You can also develop your own scripts to do the download etc., and it may appear to be easier at a first glance. But there is a reason that configuration management tools like Chef et al. have had such success over the last couple years, compared to home-grown scripts. In my opinion it simply does not make sense to spend the time to re-invent the wheel here. So you should invest some time (there are many good videos on YouTube about this topic) and figure out which system is best for your needs. And if you still think that you will be faster with your own script, chances are that you overlooked some requirements. The usual suspects are logging, error handling, security, user management, documentation, etc.

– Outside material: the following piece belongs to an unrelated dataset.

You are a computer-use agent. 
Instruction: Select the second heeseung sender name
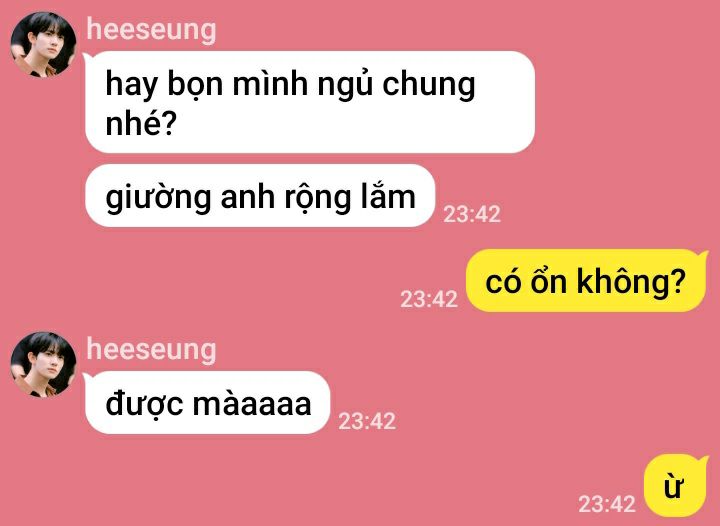(151, 349)

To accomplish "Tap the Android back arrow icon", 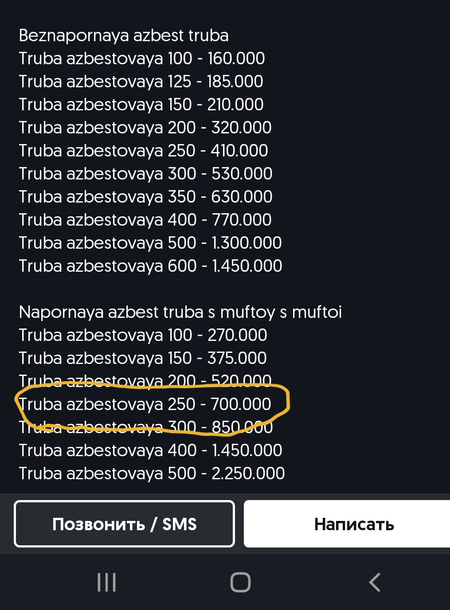I will [375, 582].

With either approach this makes deployment a completely local operation and that has a number of benefits. In particular you can easily perform any preparatory work like e.g. adjusting content of files, create needed directories, etc.

Summary

All in all, this approach has worked extremely well for me. While it was first developed for an “isolated” utility package, it has proven to be even more useful for entire applications, comprised of multiple packages; in other words, it scales well.

Another big advantages is separation of concerns. It is always clear which activity is done by what component. The CI server performs the checkout from VCS and orchestrates the build and upload to the binary repository. The binary repository holds the deployable artifact and also maintains an audit trail of everything that has ever been built. The general-purpose configuration management tool orchestrates the download from the binary repository and the actual deployment.

With this split of the overall process into discrete steps, it is easier to extend and especially to debug. You can “inject” additional logic (think user exits) and especially implement things like blue-green deployments for a zero-downtime architecture. The latter will require some upfront thinking about shared state, but this is a conceptual problem and not specific to Integration Server.

One more word about scalability. If you have a big-enough farm of Integration Servers running (and some customers have hundreds of them), the local execution of deployments also is much faster than doing it from a central place.

I hope you find this information useful and would love to get your thoughts on it.